EXERCISE REQUIREMENTS —
Could you output, word for word, only the lines from the line with "Close the Iryna Serbeniuk contact panel" to the end of the entries, including both ends? Omit the pictures.

INPUT —
----

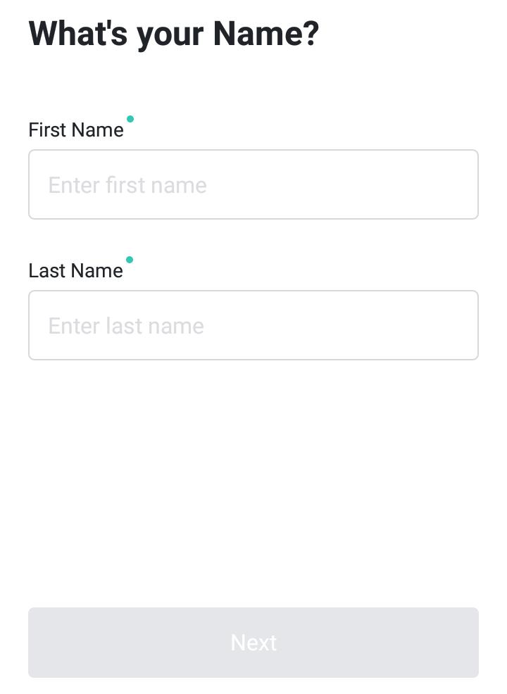Click the disabled Next button

[x=254, y=642]
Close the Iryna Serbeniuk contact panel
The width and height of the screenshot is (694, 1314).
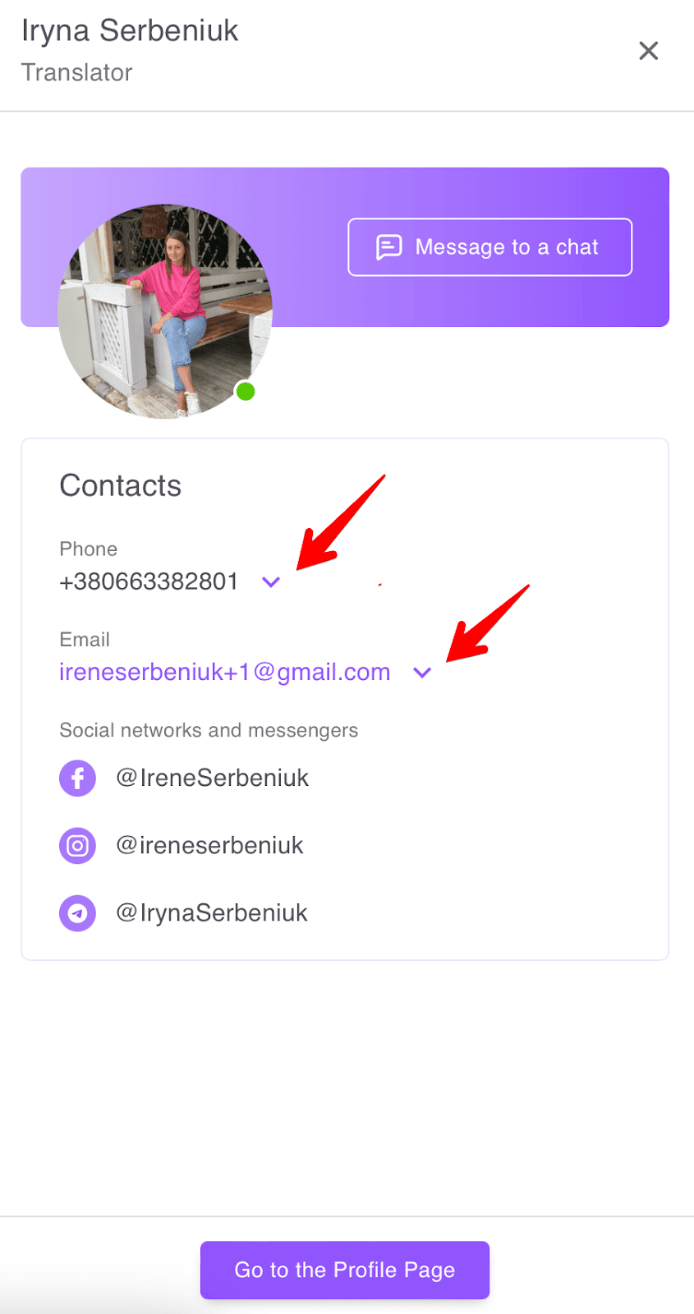649,51
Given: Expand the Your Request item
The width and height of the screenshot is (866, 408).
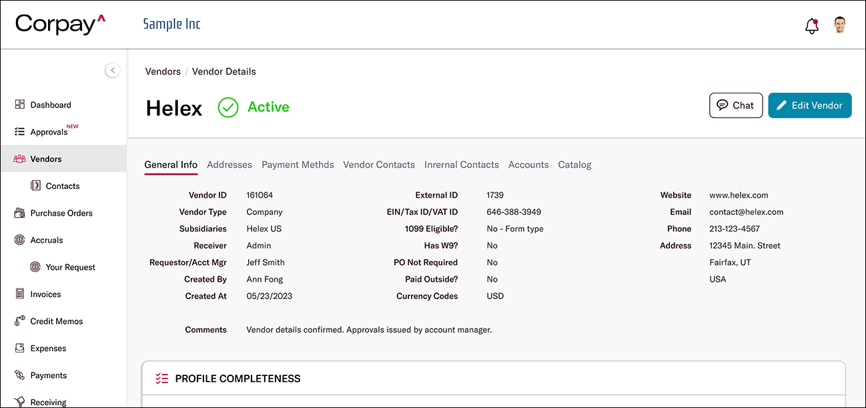Looking at the screenshot, I should click(35, 266).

----

RESULT FOR THIS EXERCISE —
Close the Iryna Serbeniuk contact panel
The width and height of the screenshot is (694, 1314).
649,51
Given: Expand the Your Request item
The width and height of the screenshot is (866, 408).
Looking at the screenshot, I should click(35, 266).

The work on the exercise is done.